Additionally or alternatively, the time variable can be taken into account when determining the adjustment speed. The smaller the time size, the smaller the time span over which the target compression ratio remains as expected constant. On the one hand, it might be advantageous to set the actual compression ratio as quickly as possible to the target compression ratio or the default compression ratio and to select a high adjustment speed in this respect. On the other hand, with a small amount of time, it can be assumed that the target compression ratio changes again quickly anyway. Accordingly, according to such a consideration, the smaller the amount of time, the lower the adjustment speed, so as to avoid rapid successive changes in the actual compression ratio.

In a further advantageous embodiment of the invention, it is provided that the setting of the compression ratio is made by rotating an eccentric shaft in a certain angular position. On such an embodiment has already been discussed above. The Eccentric shaft is for example part of the multi-joint crank drive.

In a particularly preferred embodiment of the invention it is provided that the eccentric shaft can be fixed by means of a locking device and is only released for rotation when the Istverdichtungsverhältnis is adjusted by means of the adjusting device. The eccentric shaft or a drive device of the adjusting device is assigned to the extent the locking device. The locking device serves to fix the eccentric shaft in its current angular position and accordingly to keep the compression ratio or the Istverdichtungsverhältnis the internal combustion engine constant. By means of the locking device a continuous operation of the drive means for keeping the actual compression ratio is prevented, so that the otherwise necessary energy is saved. In such an embodiment, the holding current of the adjusting device does not have to be taken into account.
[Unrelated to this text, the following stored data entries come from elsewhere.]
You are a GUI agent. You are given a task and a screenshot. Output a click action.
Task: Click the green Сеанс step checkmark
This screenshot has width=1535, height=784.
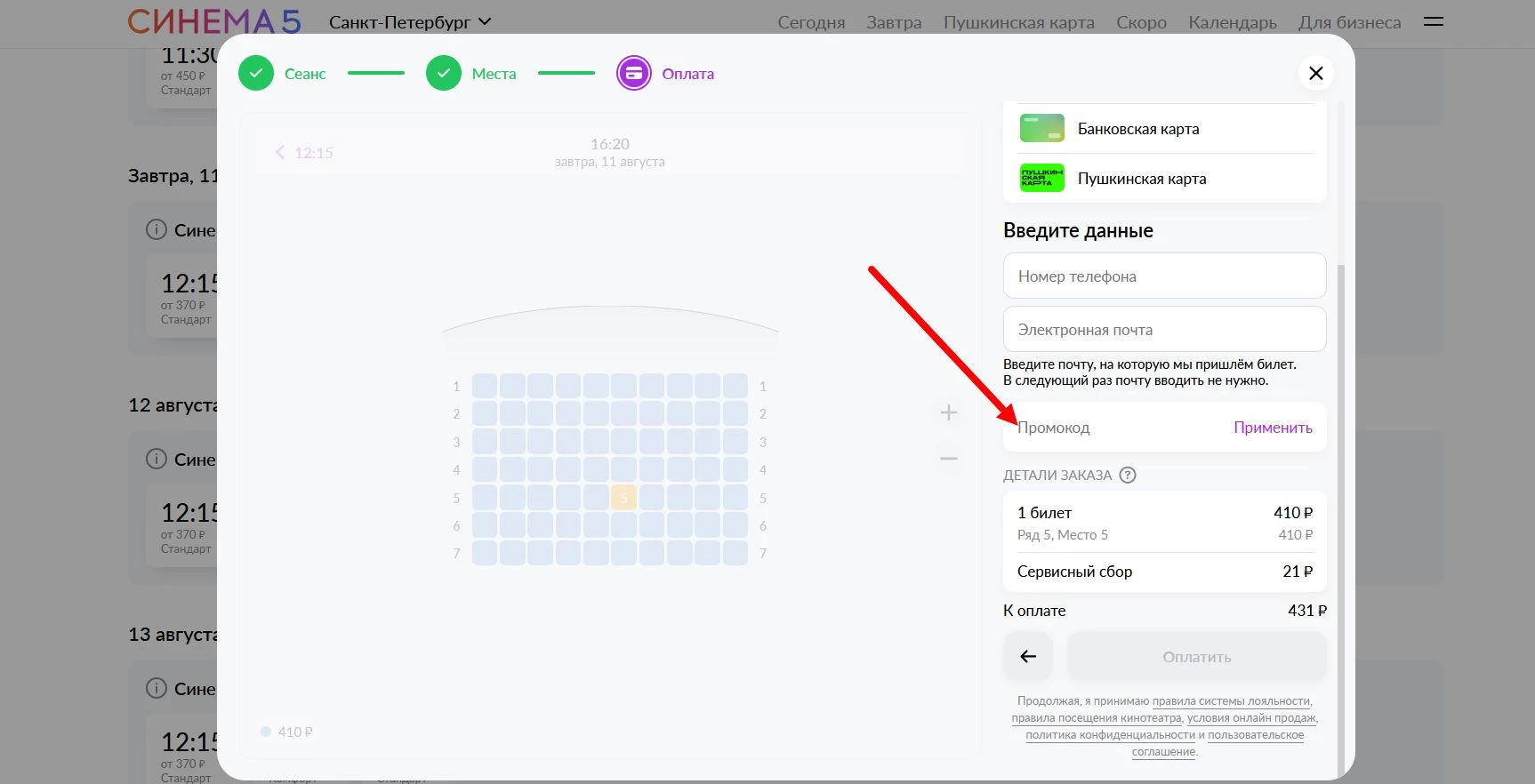tap(256, 74)
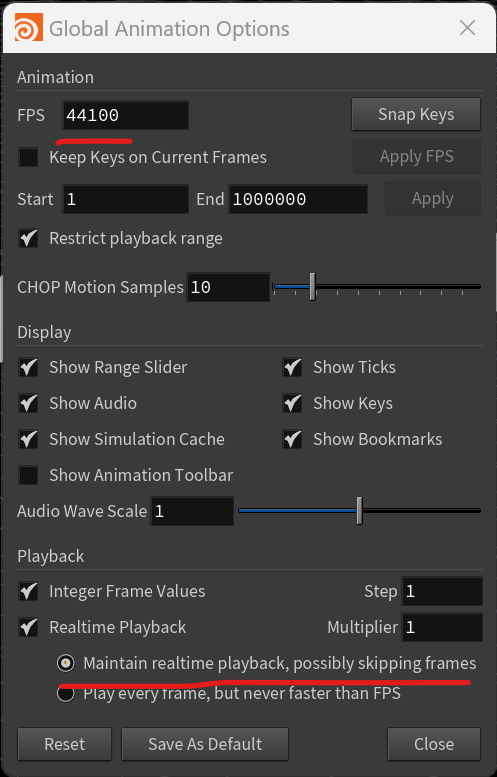
Task: Disable the Show Audio option
Action: point(28,403)
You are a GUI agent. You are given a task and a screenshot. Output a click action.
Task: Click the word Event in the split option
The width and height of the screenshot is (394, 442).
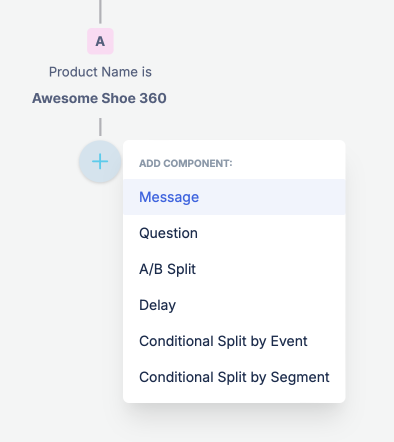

In a further embodiment of the invention, it is provided that a default torque is used as the operating parameter in determining the default compression ratio. The default torque corresponds to a requested torque of the internal combustion engine. For example, the default torque is determined by a driver of the motor vehicle and / or a driver assistance device of the motor vehicle.

The invention further relates to an internal combustion engine, in particular for carrying out the method described above, with an adjusting device for adjusting the compression ratio in at least one cylinder of the internal combustion engine, wherein it is provided to set a desired compression ratio on the adjusting device. It is provided that the internal combustion engine is adapted to determine from at least one operating parameter of the internal combustion engine, a default compression ratio, wherein from the difference between the default compression ratio and the set on the adjusting device target compression ratio and a time value, a savings potential is determined, wherein the target compression ratio to the default compression ratio is set when the saving potential exceeds the energy required to set the default compression ratio by the actuator.

The advantages of such an embodiment of the internal combustion engine or such an approach has already been pointed out. Both the internal combustion engine and the method can be developed according to the above explanations, so that reference is made to this extent.

The invention will be explained in more detail with reference to the embodiments illustrated in the drawings, without any limitation of the invention. The only one shows

Figure is a perspective view of a portion of an internal combustion engine.

The figure shows a perspective view of a portion of an internal combustion engine, which is present for example as a series internal combustion engine, in particular as a four-stroke four-cylinder in-line engine. The internal combustion engine 1 has a crankshaft 2 and at least one piston 3 (here: four pistons 3 ). The piston 3 or the pistons 3 are each movably mounted in a cylinder of the internal combustion engine, not shown here. Each of the pistons 3 is via a piston connecting rod 4 with the crankshaft 2 operatively connected.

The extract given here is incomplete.